The Merge Join Transformation and an SSIS Sorting Tip
My previous blog was about the SSIS Lookup task and how it really works. Now that I have shown that the Lookup task shouldn’t be used for one-to-many or many-to-many joins; let’s take a look at the Merge Join transformation task. If you follow along with this blog, you will learn a little tip that will eliminate the requirement for you to add a SORT transformation task within your data flow task.
Previously, we isolated our results sets down to one employee in the AdventureWorks database and joined two tables together. I’m going to do the same thing here. This time I am going to introduce a third table into the join logic. The three tables are listed below:
- Employee Department History
- Person
- Department
Here is what it would look like via SSMS with T-SQL.
Let’s see how we can mimic this result set in SSIS without using T-SQL to join the three tables. First, I want to say it is not always going to be the best option not to use T-SQL instead of individual tasks in SSIS. I have learned over time that sometimes it is just easier to write the join logic directly in you data flow source task. Maybe a future post will be on when to use T-SQL verse SSIS tasks. However, this is for demonstration purposes.
Let’s say you received a request to extract a result set, order the results set, and load it to another location. Here is what your package would look like in SSIS using the Merge Join Transformation task.
Here are our results:
Notice, I used the SORT transformation task in the example above. I used this to depict what has to occur in a step by step approach.
- Extracted data from the Person and Employee Department History tables
- Sorted each result set
- Merged the two results into one using inner join logic
- Extracted Data from The Department table
- Sorted the first joined result set and the Department result set
- Merge the Joined result set from Persons and Employee History with the Department Table
Let’s talk about best practice for this example. This is where the Sort tip is introduced, since we need an ordered result set per the request we are using the merge transformation instead of the union all task. Additionally, we used the Sort task. The Sort task can heavily impact the performance of an SSIS package. Particularly, when you have larger result sets than what we are going to extract from the AdventureWorks database.

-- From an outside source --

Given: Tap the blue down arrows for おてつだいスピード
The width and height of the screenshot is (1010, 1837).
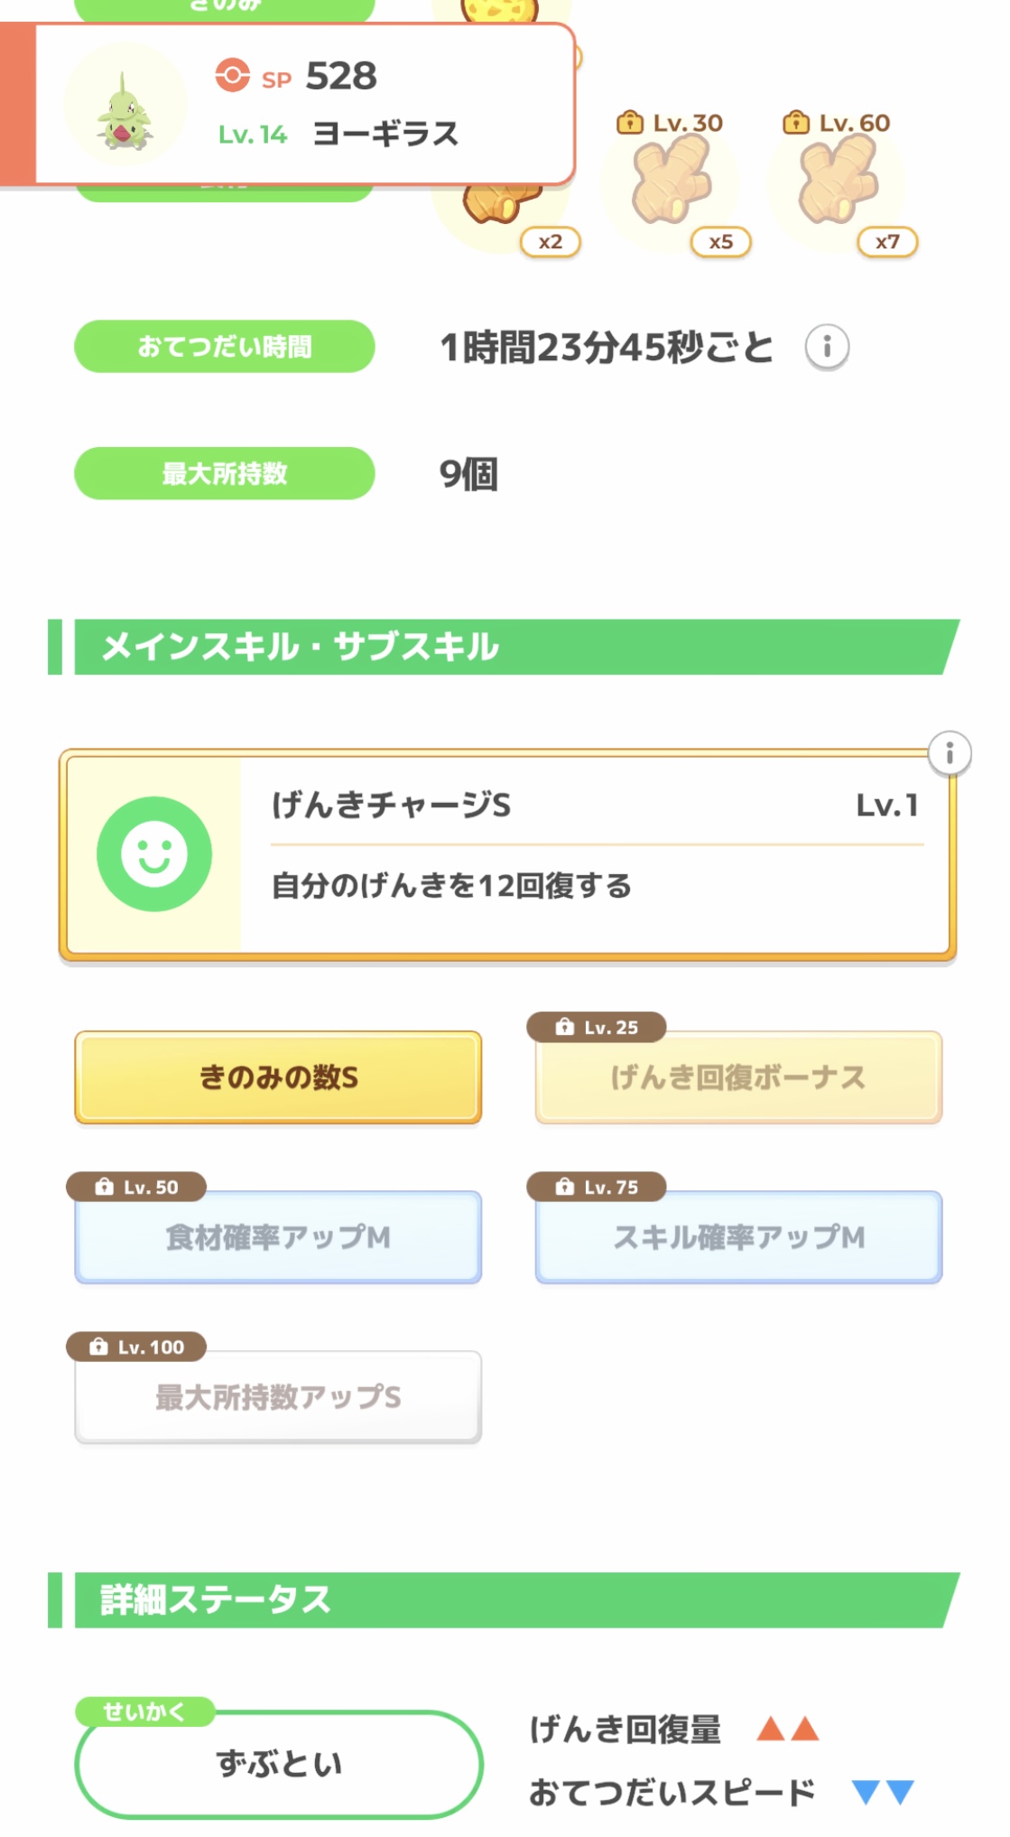Looking at the screenshot, I should (x=883, y=1793).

Best practice is to bring in an ordered result set at the source and then merge your record sets. Well, how do you do that? Let’s walk through ordering your result set at the source and configuring your source to define the sorted column for merging your record sets.
First, we open the task and add our ORDER BY clause to our source.
Now, close the source task and right click on the same source task and chose the show advance editor option.
Inside the advanced editor there are two specs that need to be defined to make this work.
- Click on the Input and Output Properties tab
- Click on the OLE DB Source Outputs
- Changed the IsSorted parameter to be “True”
- Drill down into the OLE DB Source Output to Output Columns
- Click on your column that you used in your ORDER BY clause
- Change your SortKeyPosition parameter from “0” to “1”
The desired results should look similar to below:
Now, you can remove each sort task that directly follows your OLE DB Source task by repeating the steps above to reconfigure each source editor. Now, my data flow task looks like this:
And we do get back the same results:
In case you are wondering why did he get rid of all of the Sort tasks except for the one that follows the first merge join? There are two reasons for this. My second join is on DepartmentID and most important the merge transformation task is not considered a data flow source task and does not come with the functionality to define the sorted order.
To conclude my second blog post of this series, the Merge Join transformation task can be used to merge columns from two different tables using join logic similar to the joins that can be used in T-SQL. We have looked at a step by step break down of what has to occur to implement a Merge Join transformation task as well as discussing some tips and best practice in regards to using the Sort task in SSIS. I hope this blog post has been informational and that you look forward to part 3.